Information contained in this publication is intended for informational purposes only and does not constitute legal advice or opinion, nor is it a substitute for the professional judgment of an attorney.
On February 28, 2019, the United States Court of Appeals for the Fifth Circuit issued an important decision involving whether contract workers in the oil patch were entitled to overtime. In William Parrish, et al. v. Premier Directional Drilling, L.P., No. 17-511089, the Fifth Circuit reversed a trial court decision and rendered judgment in favor of Premier Directional Drilling, L.P. (“Premier”). Following a fact-intensive inquiry, the Fifth Circuit concluded that the directional drillers were not employees and not entitled to overtime under the Fair Labor Standards Act (“FLSA”).
The decision provides the oil and gas industry new leverage in contractor misclassification cases and acknowledges certain truths of the unique nature of oil patch work. But while companies in the oil and gas industry defending misclassification litigation in the Fifth Circuit may find some solace in the Court’s support of Premier’s independent contractor classification, the ruling left unaltered the Fifth Circuit’s five-factor test for determining employee status under the FLSA. As such, oil and gas companies should carefully consider what the Court’s decision means for their businesses, including evaluating their manpower on a position-by-position basis for services performed in Texas, Louisiana and Mississippi – the states governed by the Fifth Circuit’s ruling.
Background. In May 2016, William Parrish filed a lawsuit, claiming that Premier misclassified him as an independent contractor, thus failing to pay him and other similarly situated directional driller consultants overtime compensation under the FLSA. Four other contractors later joined the case, and in July 2017, the parties filed cross-motions for summary judgment. On November 27, 2017, the district court ruled in favor of the contractors, finding they were employees entitled to overtime. See Parrish v. Premier Directional Drilling, L.P., 280 F. Supp. 3d 954 (W.D. Tex. 2017). Premier appealed. The Fifth Circuit reviewed the decision de novo, and reversed and rendered judgment in favor of Premier.
The Fifth Circuit’s Analysis. The Fifth Circuit reaffirmed that, in moving for summary judgment on claims for unpaid overtime compensation, plaintiffs must prove four elements to make their prima facie case: (1) an employer-employee relationship existed during the unpaid overtime periods claimed; (2) the employee engaged in activities within the coverage of the FLSA; (3) the employer violated the FLSA’s overtime wage requirements; and (4) the amount of overtime compensation due. Johnson v. Heckmann Water Res. (CVR), Inc., 758 F.3d 627, 630 (5th Cir. 2014). The burden then shifts to the company to come forward with evidence to negate the inference established, if any.

Dataset items:
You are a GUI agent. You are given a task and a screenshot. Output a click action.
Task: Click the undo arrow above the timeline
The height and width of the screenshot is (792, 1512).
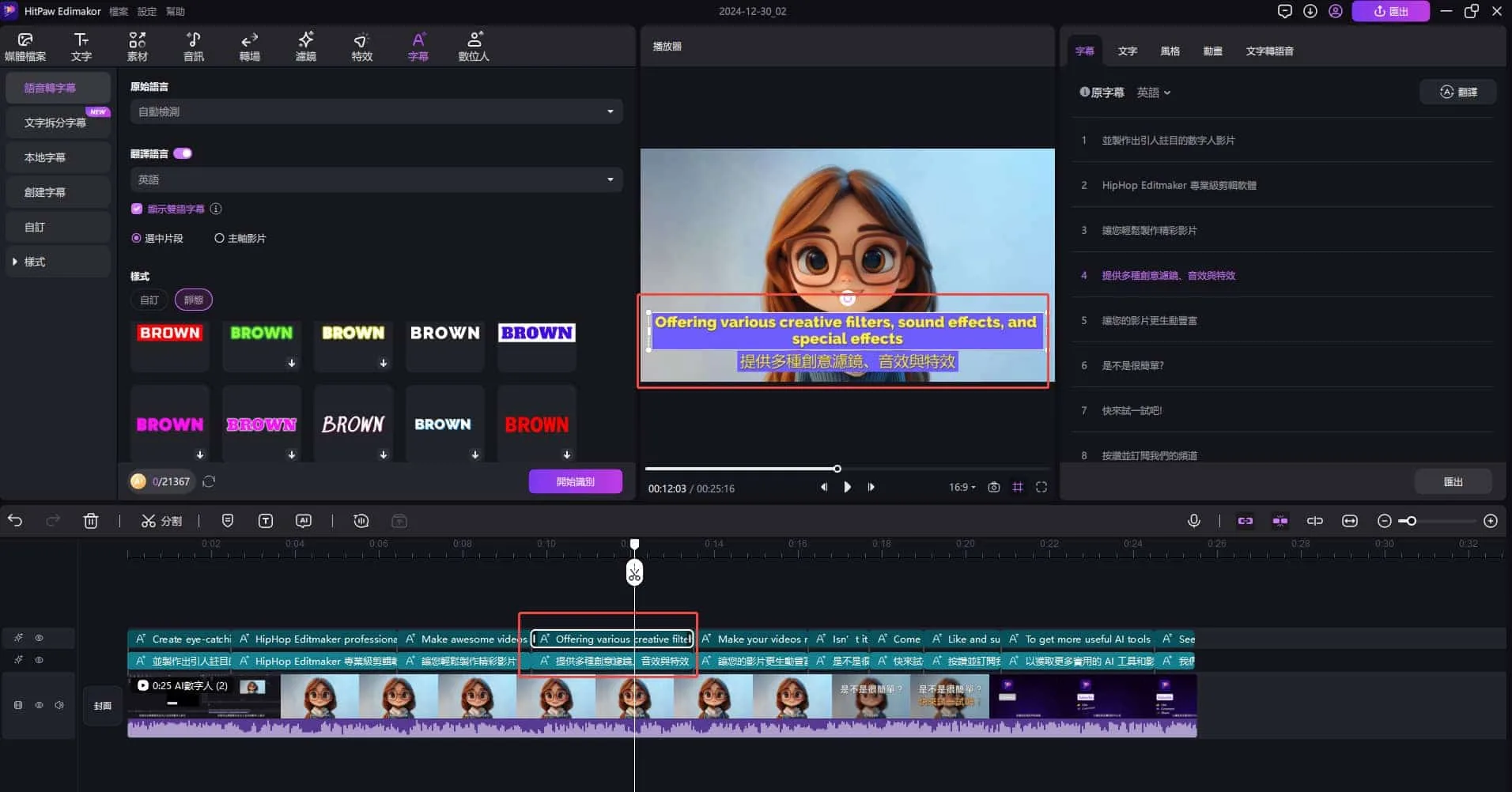coord(15,520)
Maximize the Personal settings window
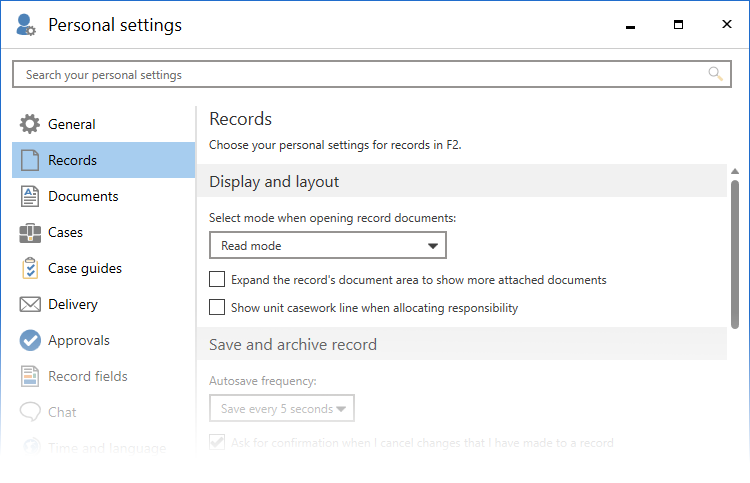 (678, 24)
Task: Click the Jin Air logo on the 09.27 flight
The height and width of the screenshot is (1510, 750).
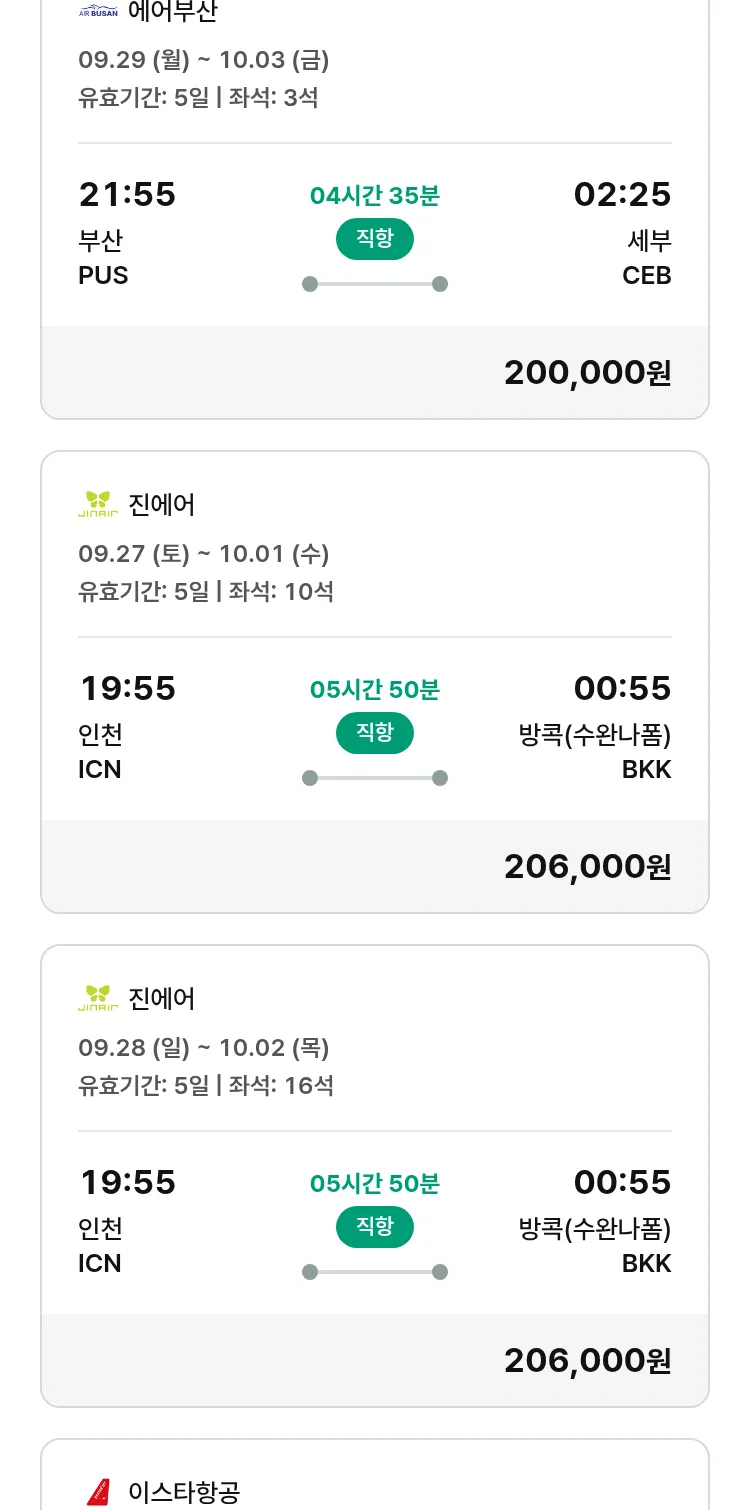Action: tap(98, 504)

● Task details
Could you copy out the Fifth Circuit overtime ruling from "Information contained in" to "of an attorney." word for word?

● Response to this task
Information contained in this publication is intended for informational purposes only and does not constitute legal advice or opinion, nor is it a substitute for the professional judgment of an attorney.